Segment Comparison Table: Build a comparison table with rows for each segment (Mass, Affluent, Premier) and columns for: customer count, churn rate, average tenure, average balance, average complaints, and average transaction activity. Use conditional formatting to highlight the worst-performing metrics per segment.

At-Risk Customer List: Import the Python-scored customer list showing customer_id, segment, churn probability, and revenue at risk. Sort by revenue at risk descending. Add a "Retention Action" dropdown column (Call, Email, Fee Waiver, Rate Upgrade, No Action) for the retention team to log their planned intervention.

Retention Cost-Benefit Analysis: Create a scenario table showing: (a) cost of retention offer per customer (e.g., $50 fee waiver), (b) number of high-risk customers targeted, (c) expected retention improvement (assume 20% of targeted customers are saved), (d) revenue retained = saved customers x avg annual revenue. Calculate ROI as =(revenue_retained - total_cost) / total_cost.

Churn Waterfall Chart: Build a waterfall chart showing the customer base at the start of the year, new acquisitions, churned customers, and end-of-year base. This clearly visualizes the net customer growth or decline and makes the cost of churn tangible to executives.

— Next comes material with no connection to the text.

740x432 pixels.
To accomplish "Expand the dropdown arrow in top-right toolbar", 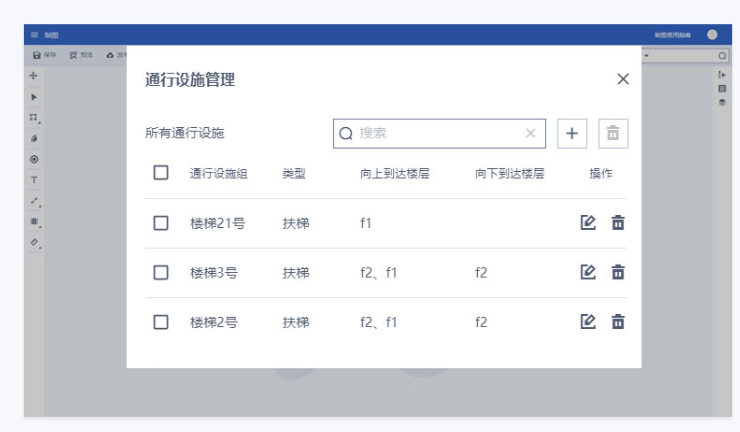I will [646, 55].
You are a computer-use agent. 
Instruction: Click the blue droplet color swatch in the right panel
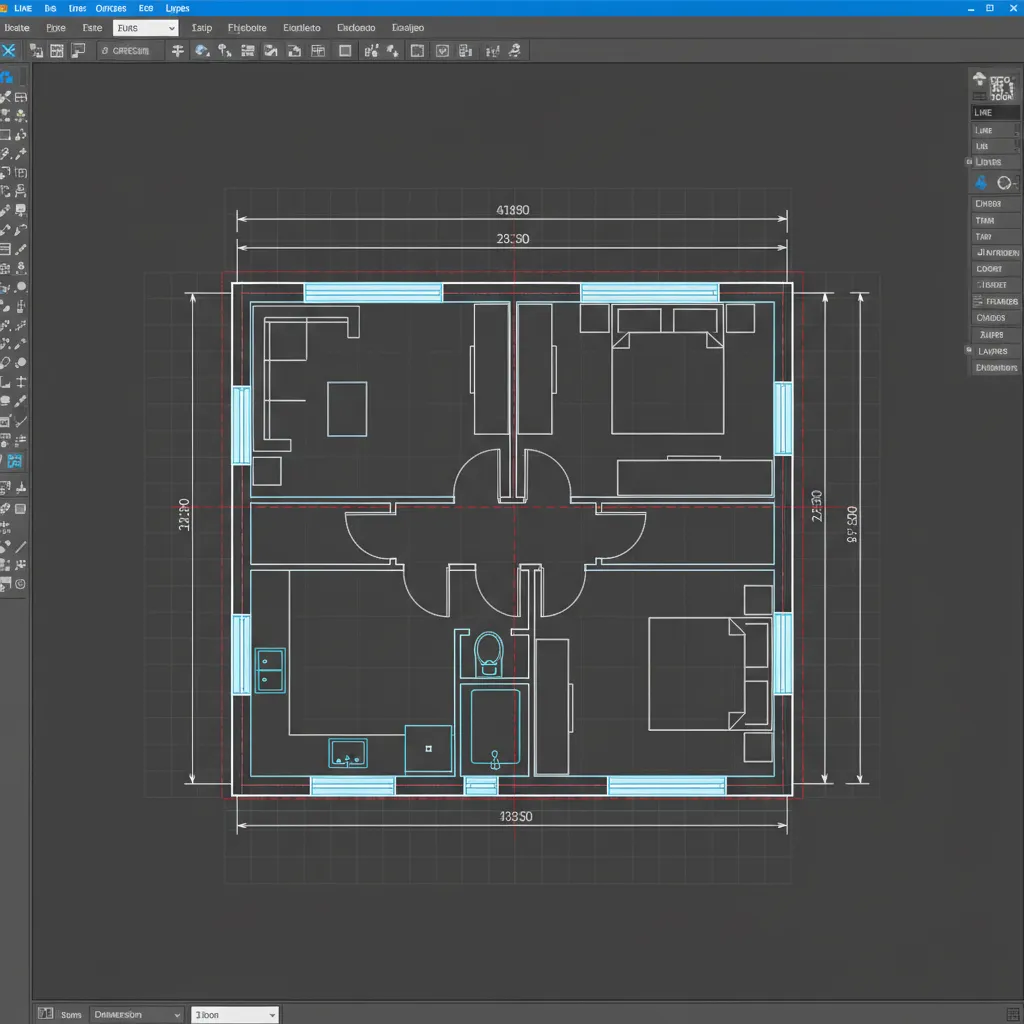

Complaint Impact Analysis: Use a pivot table to cross-reference complaint category with churn outcome. Calculate the churn rate lift for each category (churn rate with complaint minus baseline churn rate). Identify which complaint types are the strongest churn signals.

Key Insights

Inactivity is the Strongest Signal

Customers who reduce transaction frequency by more than 50% in the 3 months before churning show a clear disengagement pattern. Monitoring transaction velocity changes provides an early warning system, often 60-90 days before the customer actually closes their accounts.

Product Stickiness

Customers with 3+ products (checking + savings + credit card) churn at less than half the rate of single-product customers. Cross-selling is not just a revenue strategy; it is the strongest retention lever the bank has.

Complaints are Opportunities

Customers who complain and get fast resolution (<3 days) actually churn at lower rates than customers who never complain. The problem is not complaints themselves but unresolved complaints, especially those taking more than 7 days.

Retention ROI is Substantial

If a $50 fee waiver retains even 20% of high-risk customers, the revenue preserved far exceeds the cost. The cost-benefit analysis typically shows 5-10x ROI on targeted retention programs, making it one of the highest-impact investments the bank can make.